### Exercise directions
Recast the material below as a Markdown table with two columns, Row for a running number and Line for the text, skipping blank lines. Leave the pictures out of the table.

Text and element pointing material:
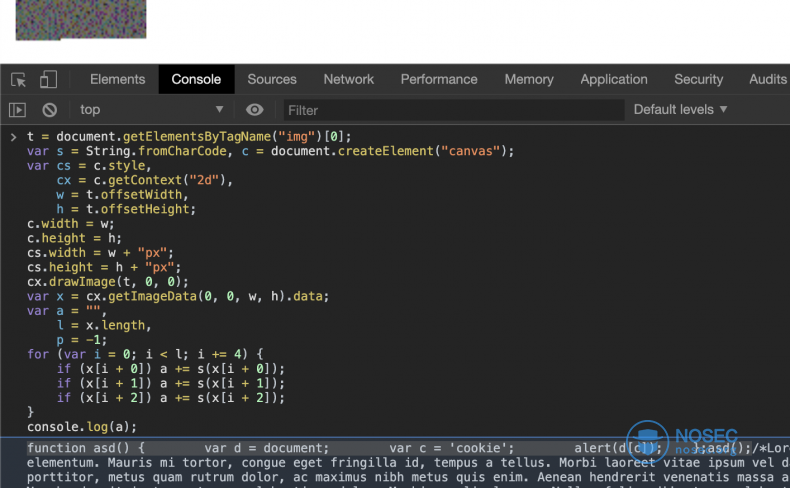Open the Performance tab
This screenshot has height=488, width=790.
pyautogui.click(x=439, y=79)
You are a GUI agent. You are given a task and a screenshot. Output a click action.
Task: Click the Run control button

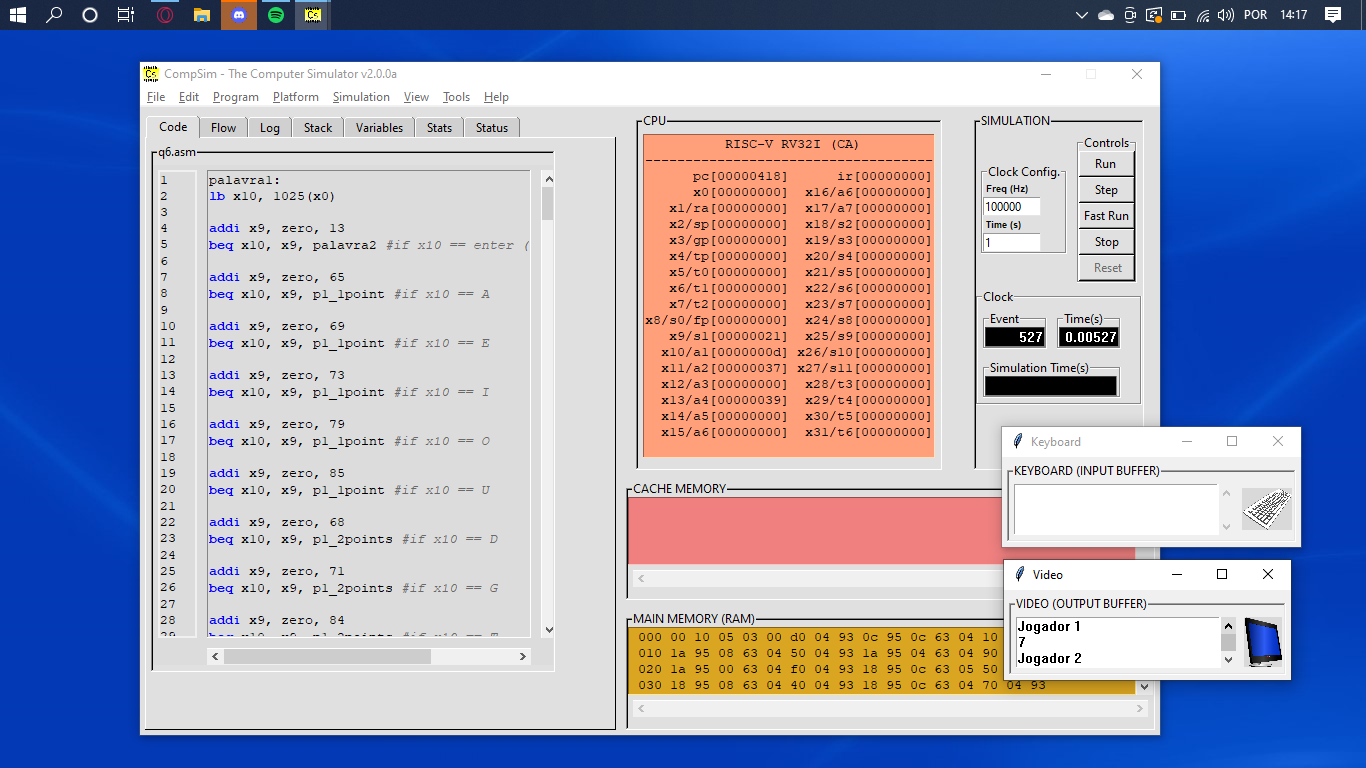click(x=1106, y=163)
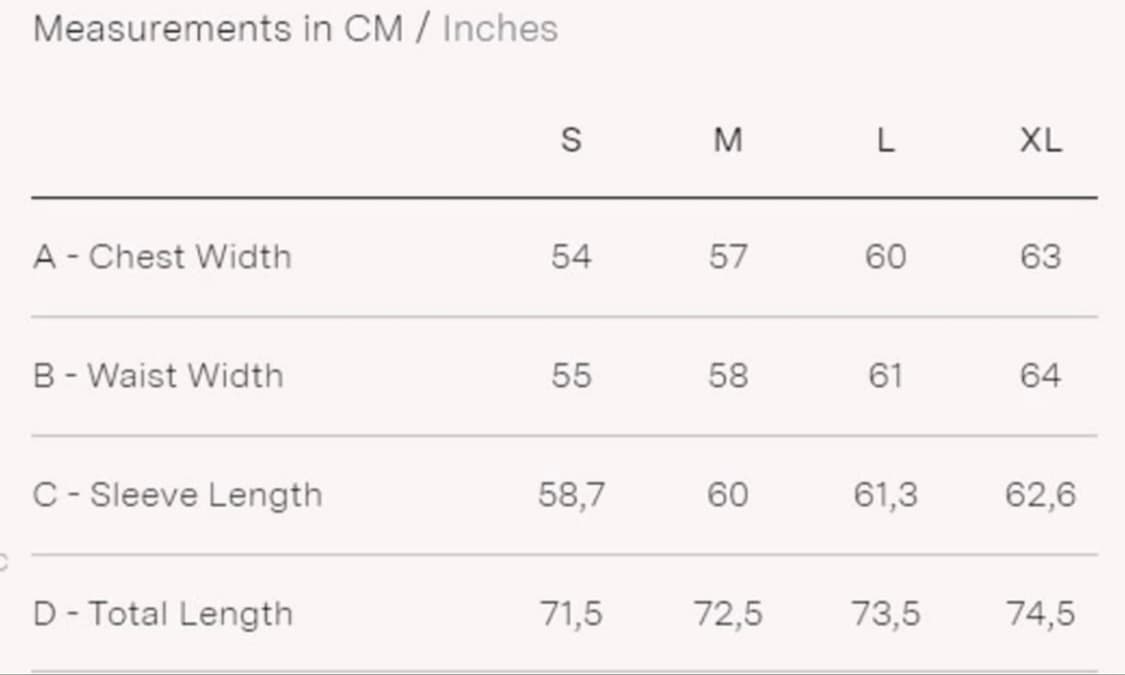Click sleeve length value 58,7 for size S

tap(571, 495)
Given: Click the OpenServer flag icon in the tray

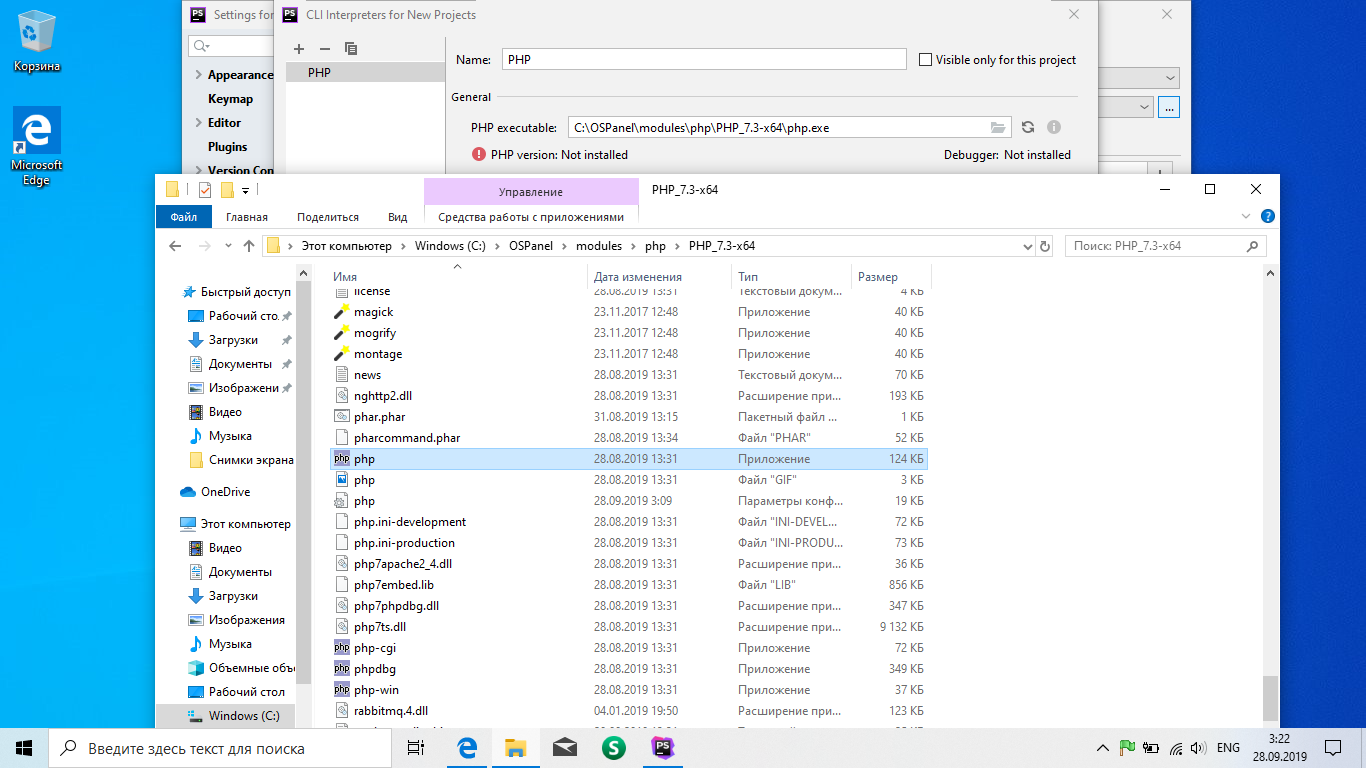Looking at the screenshot, I should click(1127, 747).
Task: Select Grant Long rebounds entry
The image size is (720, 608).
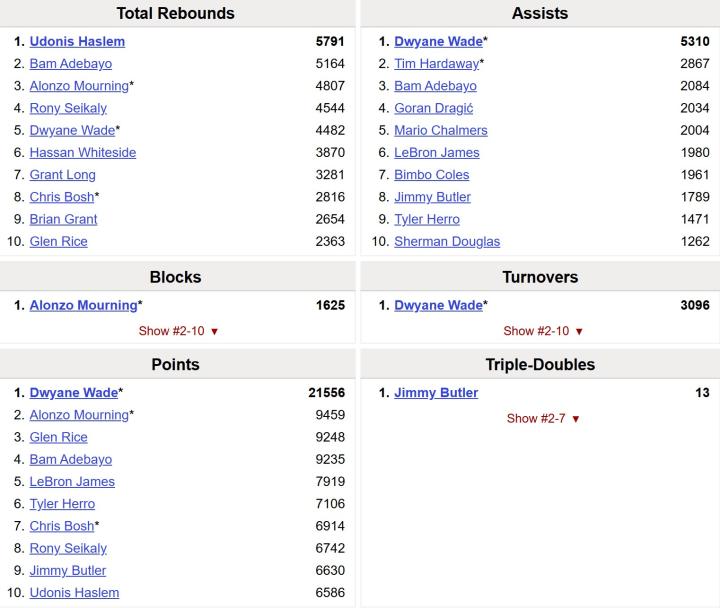Action: 62,175
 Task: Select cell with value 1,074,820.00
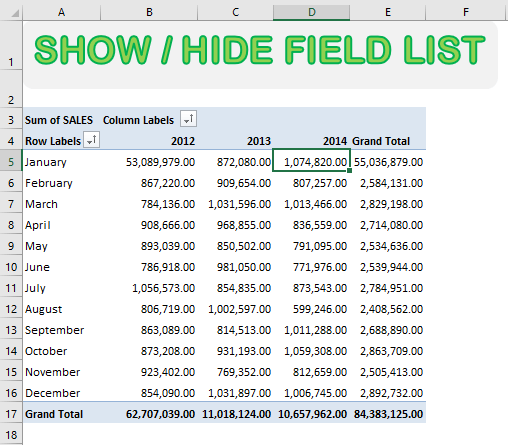click(311, 161)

### Solution for this task
| Row | Line |
|---|---|
| 1 | Open the Performance tab |
| 2 | This screenshot has height=488, width=790. |
| 3 | pyautogui.click(x=439, y=79) |
| 4 | You are a GUI agent. You are given a task and a screenshot. Output a click action. |
| 5 | Task: Click the Run control button |
| 6 | click(x=1106, y=163) |
| 7 | Click sleeve length value 58,7 for size S |
| 8 | tap(571, 495) |
| 9 | Given: Click the OpenServer flag icon in the tray |
| 10 | Looking at the screenshot, I should click(1127, 747). |
| 11 | Task: Select Grant Long rebounds entry |
| 12 | The image size is (720, 608). |
| 13 | Action: 62,175 |
| 14 |  Task: Select cell with value 1,074,820.00 |
| 15 | click(311, 161) |